Is there anyone better qualified to comment on the latest publishing sensation than Robert Mighall, Madrid-based writer and brand consultant? There are plenty of huge Morrissey fans out there – but not many are also former editors of Penguin Classics.
I’m about 50 pages into the eagerly awaited, immediately downloaded, Autobiography by Morrissey. It’s too early for me to judge who’s right: The Telegraph who hails it as a masterpiece, up there with Dylan; or The Independent who wonders whether the integrity of the Classics imprint will survive its “droning narcissism”.
This aside, I must confess to being personally torn over Penguin agreeing to publish it under its august Classics imprint. On the one hand I’m a big Morrissey and Smiths fan. He is one of the truly great, perhaps even “classic” singer songwriters of our (or at least my) age. And we need more iconoclasts, especially such iconic ones. Yet I was once the editor of the Penguin Classics series. And I can’t help feeling a tad irked by the principles I steadfastly defended for nearly three years being so spectacularly subverted. Even by a hero.
When I was responsible for the list I was constantly being asked “what makes a classic a classic?”. I usually answered “that which endures”. Time does a marvellous job separating the wheat from the chaff when it comes to art. And most of the stuff people eagerly consume or froth about today, will be winnowed by the cruel winds of time and end up, rightfully, forgotten by the next generations. You’d think the Classics canon was a closed book wouldn’t you? Not a bit of it. Titles that had been staples of my undergraduate syllabus slowly died from lack of sales before my very eyes, shuffling silently out of the list to dusty oblivion. But, like a nightclub operating a one-in, one-out policy, the list was constantly being refreshed with new contenders. For every Smollett that expired under my watch, there was the likes of Conan Doyle’s Sherlock Holmes stories – “unquestionably Classics I hear you cry” – entering to keep the list replenished and relevant. Neither Doyle, nor Jerome K Jerome’s Three Men in a Boat, nor Rider Haggard’s She were Classics before I got there, and who knows what the next generation will allow to join or leave the list. The market, as ever, dictates.
What endures in any art is what remains relevant. And what remains relevant is that which continues to touch us with some core truth. The greatest stories hold up mirrors to their audiences, allowing us to see beneath the fancy dress and language counterparts of ourselves. Our struggles, desires, and dreams. That is one of the themes of my forthcoming book, Only Connect. The title comes from E. M. Forster’s Howards End (which is still in the series, you’ll be relieved to hear). And it partly refers to the emotional connection stories need to create, whether that story aspires to art, or needs to inspire or influence people in the field of business.

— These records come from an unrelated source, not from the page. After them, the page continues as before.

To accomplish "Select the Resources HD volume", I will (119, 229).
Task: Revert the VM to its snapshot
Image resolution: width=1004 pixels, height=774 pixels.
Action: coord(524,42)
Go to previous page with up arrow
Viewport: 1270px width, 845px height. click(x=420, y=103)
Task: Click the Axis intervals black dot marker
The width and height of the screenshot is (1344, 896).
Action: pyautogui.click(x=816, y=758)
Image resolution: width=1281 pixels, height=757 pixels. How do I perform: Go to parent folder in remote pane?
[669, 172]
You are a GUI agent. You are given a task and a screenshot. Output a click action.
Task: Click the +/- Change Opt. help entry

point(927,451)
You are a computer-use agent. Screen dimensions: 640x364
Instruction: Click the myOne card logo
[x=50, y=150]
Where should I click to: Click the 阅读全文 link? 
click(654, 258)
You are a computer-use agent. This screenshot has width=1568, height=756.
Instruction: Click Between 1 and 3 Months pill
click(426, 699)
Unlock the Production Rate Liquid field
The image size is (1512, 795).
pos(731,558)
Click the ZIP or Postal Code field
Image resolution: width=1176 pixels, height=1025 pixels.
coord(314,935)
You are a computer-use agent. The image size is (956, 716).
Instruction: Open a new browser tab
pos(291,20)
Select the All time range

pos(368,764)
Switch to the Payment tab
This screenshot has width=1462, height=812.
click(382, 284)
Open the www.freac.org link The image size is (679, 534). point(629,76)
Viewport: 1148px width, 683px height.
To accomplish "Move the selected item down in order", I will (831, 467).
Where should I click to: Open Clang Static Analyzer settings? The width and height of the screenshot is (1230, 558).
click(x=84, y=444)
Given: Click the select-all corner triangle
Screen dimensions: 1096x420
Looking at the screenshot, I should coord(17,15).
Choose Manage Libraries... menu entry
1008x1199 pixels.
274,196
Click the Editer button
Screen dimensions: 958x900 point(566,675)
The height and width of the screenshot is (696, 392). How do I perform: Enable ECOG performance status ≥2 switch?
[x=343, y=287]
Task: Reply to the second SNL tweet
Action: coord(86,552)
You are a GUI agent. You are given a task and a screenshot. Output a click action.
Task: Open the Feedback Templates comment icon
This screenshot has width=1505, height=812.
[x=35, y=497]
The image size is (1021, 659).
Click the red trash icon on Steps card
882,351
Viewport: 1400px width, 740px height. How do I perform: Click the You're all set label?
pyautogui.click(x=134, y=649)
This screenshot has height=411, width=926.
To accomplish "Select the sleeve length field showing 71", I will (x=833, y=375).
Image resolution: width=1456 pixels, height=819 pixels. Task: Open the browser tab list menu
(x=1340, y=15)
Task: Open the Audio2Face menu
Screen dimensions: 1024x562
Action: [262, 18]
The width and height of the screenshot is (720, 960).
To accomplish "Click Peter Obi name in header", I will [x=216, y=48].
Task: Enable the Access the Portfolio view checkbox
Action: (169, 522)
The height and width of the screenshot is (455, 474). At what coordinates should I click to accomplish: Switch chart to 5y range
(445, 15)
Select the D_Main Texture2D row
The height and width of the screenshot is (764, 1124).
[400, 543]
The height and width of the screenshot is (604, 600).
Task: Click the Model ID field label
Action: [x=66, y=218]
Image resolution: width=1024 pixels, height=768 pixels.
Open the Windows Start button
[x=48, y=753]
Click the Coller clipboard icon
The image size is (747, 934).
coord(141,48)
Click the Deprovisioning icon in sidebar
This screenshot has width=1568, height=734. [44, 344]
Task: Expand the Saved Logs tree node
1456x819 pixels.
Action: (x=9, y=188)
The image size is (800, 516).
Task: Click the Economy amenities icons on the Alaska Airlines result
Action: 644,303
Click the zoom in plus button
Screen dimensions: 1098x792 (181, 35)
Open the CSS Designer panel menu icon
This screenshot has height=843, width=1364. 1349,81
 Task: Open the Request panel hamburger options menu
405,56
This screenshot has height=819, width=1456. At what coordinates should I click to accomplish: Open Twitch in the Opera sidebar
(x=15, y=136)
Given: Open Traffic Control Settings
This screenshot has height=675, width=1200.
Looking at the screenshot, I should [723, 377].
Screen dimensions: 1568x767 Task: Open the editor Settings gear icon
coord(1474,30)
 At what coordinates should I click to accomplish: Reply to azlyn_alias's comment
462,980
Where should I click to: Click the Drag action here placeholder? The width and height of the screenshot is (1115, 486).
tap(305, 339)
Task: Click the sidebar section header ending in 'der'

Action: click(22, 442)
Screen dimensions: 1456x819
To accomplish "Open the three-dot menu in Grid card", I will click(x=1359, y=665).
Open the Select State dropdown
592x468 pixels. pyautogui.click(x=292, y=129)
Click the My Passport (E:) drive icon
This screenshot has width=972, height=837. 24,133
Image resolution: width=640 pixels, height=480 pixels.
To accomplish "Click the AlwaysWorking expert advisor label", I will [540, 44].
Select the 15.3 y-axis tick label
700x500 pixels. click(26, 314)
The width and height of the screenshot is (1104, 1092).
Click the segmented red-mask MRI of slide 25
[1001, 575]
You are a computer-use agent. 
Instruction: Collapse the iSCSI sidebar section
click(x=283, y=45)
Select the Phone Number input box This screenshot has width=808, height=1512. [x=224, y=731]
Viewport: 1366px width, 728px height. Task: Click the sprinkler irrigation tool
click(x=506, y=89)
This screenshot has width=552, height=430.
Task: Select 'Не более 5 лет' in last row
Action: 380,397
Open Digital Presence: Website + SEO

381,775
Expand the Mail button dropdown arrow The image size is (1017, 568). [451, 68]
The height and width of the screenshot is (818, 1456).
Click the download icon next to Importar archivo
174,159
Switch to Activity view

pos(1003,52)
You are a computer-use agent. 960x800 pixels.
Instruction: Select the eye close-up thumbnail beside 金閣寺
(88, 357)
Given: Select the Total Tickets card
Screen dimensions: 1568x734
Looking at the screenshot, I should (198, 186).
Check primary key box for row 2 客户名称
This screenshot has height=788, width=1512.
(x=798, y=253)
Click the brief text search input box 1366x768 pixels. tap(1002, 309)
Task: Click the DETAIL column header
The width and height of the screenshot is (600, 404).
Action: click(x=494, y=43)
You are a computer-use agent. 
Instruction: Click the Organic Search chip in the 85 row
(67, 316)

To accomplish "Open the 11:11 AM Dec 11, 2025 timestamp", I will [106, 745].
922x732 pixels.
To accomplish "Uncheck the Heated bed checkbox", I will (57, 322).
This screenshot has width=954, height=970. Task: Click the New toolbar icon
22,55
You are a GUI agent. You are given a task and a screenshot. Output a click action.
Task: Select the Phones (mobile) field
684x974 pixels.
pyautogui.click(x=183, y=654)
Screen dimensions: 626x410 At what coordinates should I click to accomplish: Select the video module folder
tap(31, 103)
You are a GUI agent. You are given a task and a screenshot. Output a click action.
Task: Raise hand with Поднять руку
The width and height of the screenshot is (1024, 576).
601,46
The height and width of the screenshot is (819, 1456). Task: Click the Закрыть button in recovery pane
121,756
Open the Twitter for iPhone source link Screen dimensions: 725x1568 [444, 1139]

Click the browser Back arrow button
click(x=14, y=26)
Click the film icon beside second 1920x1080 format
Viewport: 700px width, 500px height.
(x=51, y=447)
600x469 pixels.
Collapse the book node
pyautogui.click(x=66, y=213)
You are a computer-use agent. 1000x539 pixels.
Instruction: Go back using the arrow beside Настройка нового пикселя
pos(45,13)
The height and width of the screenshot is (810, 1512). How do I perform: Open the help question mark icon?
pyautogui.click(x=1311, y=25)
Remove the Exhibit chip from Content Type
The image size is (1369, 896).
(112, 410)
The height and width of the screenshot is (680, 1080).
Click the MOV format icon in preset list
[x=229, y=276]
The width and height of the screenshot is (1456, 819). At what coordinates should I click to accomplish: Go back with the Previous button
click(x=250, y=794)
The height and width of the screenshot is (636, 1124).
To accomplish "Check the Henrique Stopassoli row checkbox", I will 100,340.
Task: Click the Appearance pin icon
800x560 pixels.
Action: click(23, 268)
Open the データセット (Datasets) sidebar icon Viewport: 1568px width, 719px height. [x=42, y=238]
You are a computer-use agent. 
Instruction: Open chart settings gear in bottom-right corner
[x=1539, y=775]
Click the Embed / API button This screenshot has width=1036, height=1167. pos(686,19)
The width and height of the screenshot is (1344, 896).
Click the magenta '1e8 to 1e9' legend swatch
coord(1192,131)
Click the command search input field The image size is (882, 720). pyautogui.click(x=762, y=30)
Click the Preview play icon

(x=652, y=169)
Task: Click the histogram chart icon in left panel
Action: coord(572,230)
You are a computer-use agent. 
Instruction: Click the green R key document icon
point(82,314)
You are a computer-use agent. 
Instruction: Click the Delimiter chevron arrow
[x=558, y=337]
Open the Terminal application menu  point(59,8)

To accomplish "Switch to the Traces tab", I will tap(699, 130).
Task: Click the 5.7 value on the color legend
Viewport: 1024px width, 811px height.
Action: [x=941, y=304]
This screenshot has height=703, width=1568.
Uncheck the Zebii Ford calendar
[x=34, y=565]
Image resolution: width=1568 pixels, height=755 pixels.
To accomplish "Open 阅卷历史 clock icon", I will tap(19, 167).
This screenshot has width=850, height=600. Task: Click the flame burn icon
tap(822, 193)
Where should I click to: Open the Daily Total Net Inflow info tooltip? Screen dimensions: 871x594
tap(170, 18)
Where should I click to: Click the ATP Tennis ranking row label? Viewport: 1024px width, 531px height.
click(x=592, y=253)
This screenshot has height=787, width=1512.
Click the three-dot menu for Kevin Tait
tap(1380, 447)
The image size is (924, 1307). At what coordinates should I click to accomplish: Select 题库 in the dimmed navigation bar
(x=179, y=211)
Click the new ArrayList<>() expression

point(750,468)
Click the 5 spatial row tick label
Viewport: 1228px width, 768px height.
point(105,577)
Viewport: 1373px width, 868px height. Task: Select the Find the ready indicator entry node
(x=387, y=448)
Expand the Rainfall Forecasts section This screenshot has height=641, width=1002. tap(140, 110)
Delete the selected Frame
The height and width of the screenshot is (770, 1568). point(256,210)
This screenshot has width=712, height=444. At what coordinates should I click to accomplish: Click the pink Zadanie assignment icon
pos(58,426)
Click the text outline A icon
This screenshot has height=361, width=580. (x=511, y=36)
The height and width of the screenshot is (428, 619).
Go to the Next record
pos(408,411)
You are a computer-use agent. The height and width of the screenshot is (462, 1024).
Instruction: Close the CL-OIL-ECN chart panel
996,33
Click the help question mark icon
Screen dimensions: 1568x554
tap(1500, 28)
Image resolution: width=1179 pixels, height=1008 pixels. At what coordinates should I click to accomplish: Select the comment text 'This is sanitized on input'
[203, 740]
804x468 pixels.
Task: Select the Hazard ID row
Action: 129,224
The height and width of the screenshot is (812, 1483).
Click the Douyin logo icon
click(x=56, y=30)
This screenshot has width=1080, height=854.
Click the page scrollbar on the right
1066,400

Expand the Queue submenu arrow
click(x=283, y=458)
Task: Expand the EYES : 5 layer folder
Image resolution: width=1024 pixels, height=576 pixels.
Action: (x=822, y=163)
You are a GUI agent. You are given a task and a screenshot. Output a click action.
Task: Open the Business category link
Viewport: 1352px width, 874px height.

And business is the real issue at stake in the “can Morrissey be a Classic on first publication?” debate. Morrissey is a massive pop music brand, Penguin is the only real brand in publishing (go on, try to name another one). The book topped the book lists on its first day. The decision was taken for purely commercial reasons (Morrissey demanded it). Which means it is like every other book on that list. If they no longer sell, they are no longer in the list, and therefore, given Penguin for many defines a Classic, will soon be stripped of this status. Nearly 99% of the authors with whom Morrissey is now rubbing shoulders are out of copyright. The Classics – being royalty free – make a major contribution to Penguin’s business, and therefore Pearson’s profits. We should suffer no sentimental delusions about the role of aesthetics or ethics influencing Penguin as custodian of the canon. “Classic”, whether we like it or not, is largely a commercial consideration.
Storytelling is a currency in all senses. If it connects, it has relevance, and therefore has something to contribute. Either to the Story Business (of which Penguin is a key exemplar), or the Business Story. Morrissey’ as Classic is a business story pure and simple. Whether he still has currency for the generations to come only they and Penguin’s money people can decide.
Would I argue thus for any other contemporary pop artist? Probably not. But then is there such an artist?